▶ _Set exercise_
Continue the appellate opinion on the suppressed handgun evidence from the vehicle stop, starting right after its final sentence.

▶ _Source excerpt_
◇ ◇ ◇
On appeal from the Superior Court of New Jersey, Law Division, Essex County, Indictment No. 08-12-03627.

Per curiam.


Submitted March 15, 2010

Before Judges Rodríguez and Yannotti.

We granted the State's motion for leave to appeal from the grant of defendants', Rajohn Hutchins and Edward Ward, motion to suppress evidence seized during a warrantless search of an automobile. State v. Hutchins, No. M-362-09 (App. Div. Oct. 20, 2009). We now reverse and remand for trial.

At the suppression hearing, the State presented the testimony of Newark Police Officer Lindorra Rivera. She testified that on June 12, 2008, she and Officer Christopher Bowles were patrolling the 512 section of Newark. At approximately 3:45 a.m., they observed a black vehicle run a red light at the intersection of Elizabeth Avenue and West Bigelow Street. The black vehicle had tinted windows and did not have license plates. Bowles turned on the overhead lights to conduct a motor vehicle stop. The black vehicle continued to travel another five or six blocks before stopping. The officers instructed the driver to turn off the engine. The two occupants were ordered to roll down the windows and place their hands where the officers could see them.

There were street lights in the area where the stop occurred. There was additional illumination from a "well-lit" gas station and a convenience store in the vicinity. Rivera approached the passenger side of the vehicle, where defendant Ward was located. Ward was breathing "heavily." Defendant Hutchins, the driver, was asked to present his license, registration and insurance card. He was unable to produce any of these documents. Hutchins initially provided the officers with a false name and stated that he was a minor.

The officers instructed defendants to step outside of the vehicle. Defendants were patted down for weapons and secured in the back of the patrol car to allow the officers to investigate whether the vehicle was stolen. Defendants were not placed under arrest at this time.

The officers obtained the vehicle identification number (VIN) from the windshield without the assistance of a flashlight. They ran the VIN number. This revealed that the vehicle was not stolen but there was no record of it ever being registered. Bowles decided to conduct an "inventory" of the vehicle. He stood outside the driver's side and shined a flashlight into the vehicle. He saw a "butt of a gun" located in the middle of the console between both seats. The interior of the vehicle was a light beige color. The console was black plastic.

Rivera radioed for another unit to allow the officers to further secure the defendants while they completed their inventory. The second unit arrived within "a minute or two." After the second unit arrived, Rivera looked into the vehicle and observed the handgun. She secured the gun, which was a loaded 9-millimeter. She removed hollow-point bullets. Defendants were then placed under arrest. No further evidence was found on these persons.
◇ ◇ ◇
▶ _Given data_
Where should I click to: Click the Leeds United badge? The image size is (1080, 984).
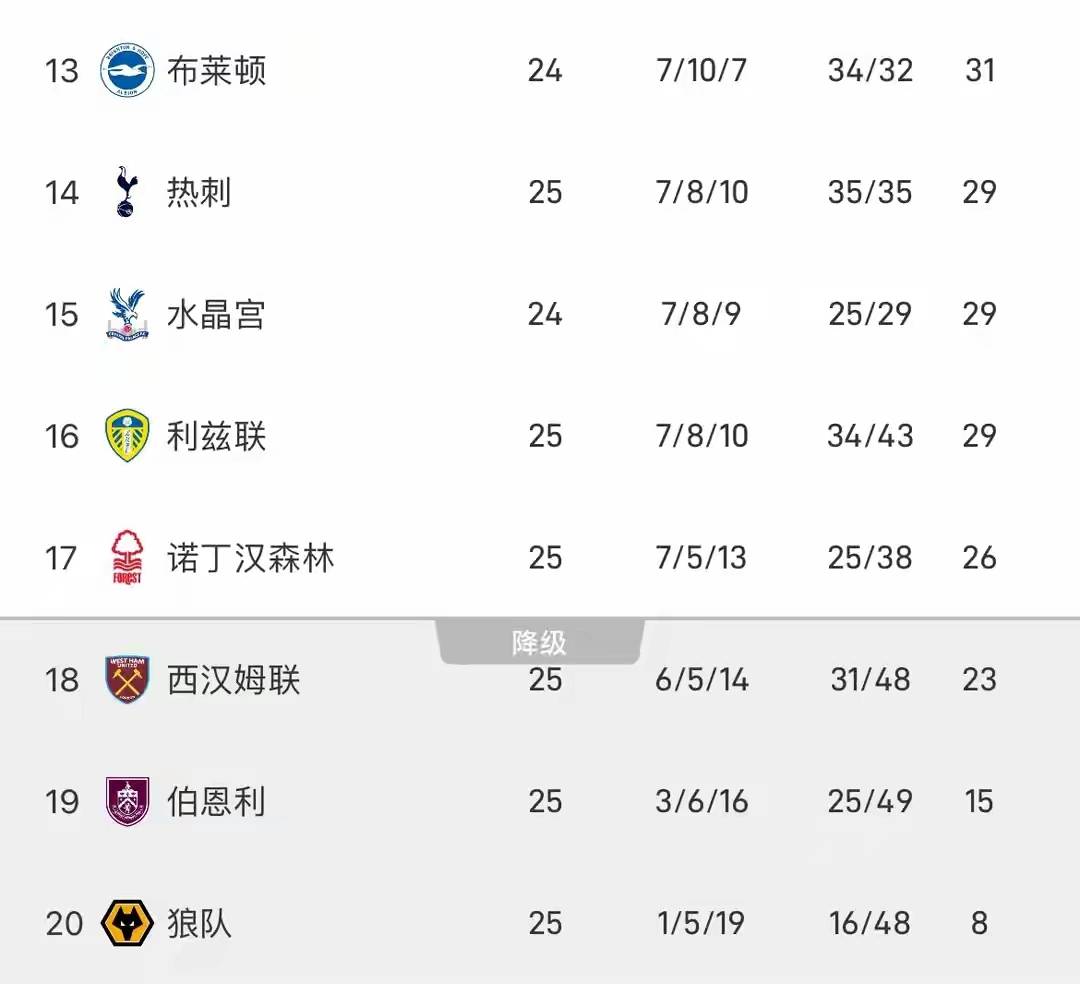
◇ ◇ ◇
▶ _Answer for this exercise_
Defendants were arrested and charged with second degree unlawful possession of a handgun without a permit to carry, N.J.S.A. 2C:39-5b, and fourth degree unlawful possession of hollow-point bullets, N.J.S.A. 2C:39-3f. Defendants moved to suppress the handgun and the bullets on the grounds that the search was unconstitutional. Following an evidentiary hearing, at which Rivera was the sole witness, the judge granted the defendants' motion to suppress.

On appeal, the State contends:


The State argues that the judge erred in concluding that the underlying search of the automobile was not supported by exigent circumstances and not considering factors that are relevant in evaluating the exigency of a warrantless search. In particular, the time and location of the stop, the circumstances of the stop, the number of officers present when the handgun was observed, the vehicle possessed tinted windows, the presence of people in the immediate area and the officer's observation of a handgun. We agree. Moreover, we conclude that the seizure was permissible pursuant to the plain view exception.

The United States Constitution and New Jersey Constitutions guarantee the right of people to be secure in their persons, houses, papers and effects against unreasonable searches and seizures. U.S. Const. amend. IV; N.J. Const. art. I, ¶ 7. A warrantless search is presumed invalid unless it falls within a recognized exception to the warrant requirement. State v. Alston, 88 N.J. 211, 230 (1981). Among these exceptions are the plain view and automobile exceptions to the warrant requirement. State v. Wilson, 178 N.J. 7, 15 (2003); State v. Demeter, 124 N.J. 374, 380 (1991). The burden is upon the State to validate a warrantless search. Wilson, supra, 178 N.J. at 12.

Here, the judge found that there did not exist exigent circumstances to permit the officers to conduct a warrantless search of the vehicle to confiscate the handgun. The judge noted that although it was permissible for the officers to observe the handgun from the street in plain view using a flashlight, the officers did not have "an absolute right to access what [they] observed." Instead, the judge found that the officers' observations established probable cause to obtain a warrant to enter the vehicle or to tow the vehicle and perform an inventory search. We disagree and conclude that pursuant to the plain view (or non-search) exception and the automobile exception to the warrant requirement, the seizure of the handgun from the automobile occupied by defendants was justified.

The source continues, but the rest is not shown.